Monday, September 12, 2011

September 12, 2011

Today is Sept 12. The day AFTER the disaster. Do you remember that day? I remember flags, steeled resolve, camaraderie, the day we set our jaw to defend ourselves and our ideals. I think it is as important as Sept 11.

Saturday, September 10, 2011

Remembering... 10 years later

Just like I remember where I was when President Kennedy was shot (Miss Flynn's first grade classroom), I remember well where I was when the first plane hit. I was shaving, getting ready for work. The whole day was a blur, both then and now. I remember most of it, but it's more like I was watching it, instead of living it.


We picked up the girls from school, as did most people, and trudged through the day best we could, with one eye and one ear on the tv or the radio. Knowing that there was not a plane in the sky was eerie enough, and the news was nonstop. You knew you should quit watching it, but it was impossible to turn it off. And not much else to watch anyway. We went to church that night, and prayed, and cried, and questioned God.

Some suggest that the next day, September 12 was and is just as important as September 11, because it is the day that the flags came out, people got along, the tension in the air was contradicted some by an eagerness to be nice, friendly, cooperative. I sure don't want another attack, but that resulting atmosphere was precious.

I remember seeing the emergency workers working; the news people trying to find them pulling someone out of the rubble. The haze and dirtiness all over everything. And the utter destruction of massive buildings that were supposedly built to withstand an airplane hit. The scene being called Ground Zero. Only, that name stuck, unlike when a hurricane or tornado or earthquake hits. I was there a few years ago. It was obviously cleaned up, and the site was under heavy construction, but the far side from where we were standing, was kind of torn up. Not from the destruction. Probably from construction excavation as they prepared the site. But it looked very raw and unnatural. We were standing on Liberty Street, under scaffolding that had been erected where you could view the site from. It was a kind of sad feeling. Still praying now, about that, because it isn't finished. Not the site, but the fight.

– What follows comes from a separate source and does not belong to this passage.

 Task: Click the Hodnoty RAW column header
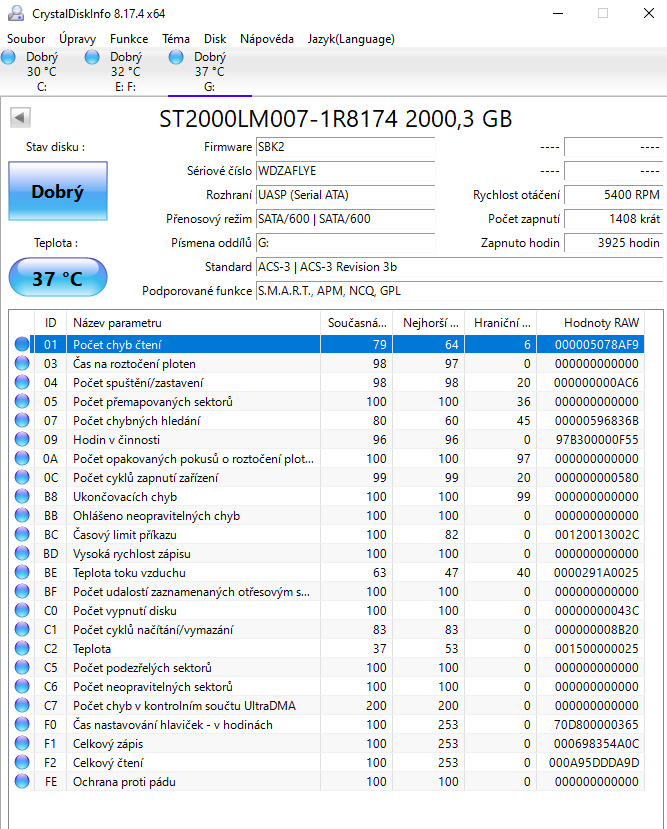[600, 323]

This isn't a pleasant memory, but it is necessary to engage, because it is part of what happened. Lots of innocent people died that day, and others later. We bent, but we did not break. Some very bad people took a swing at us. They didn't miss, but they didn't get us either.

My youngest daughter isn't old enough to remember this, though I remember dealing with it with her. I don't want her, or those who have been born since, to lose touch with that day. We don't have to relive it, But We Must Never Forget. Thank you to those who died, to those who suffered, to those who came to the rescue, to the service men and women who are fighting every day to keep this from happening again so that we can stand under that Flag, and live life like it means something. Because it does.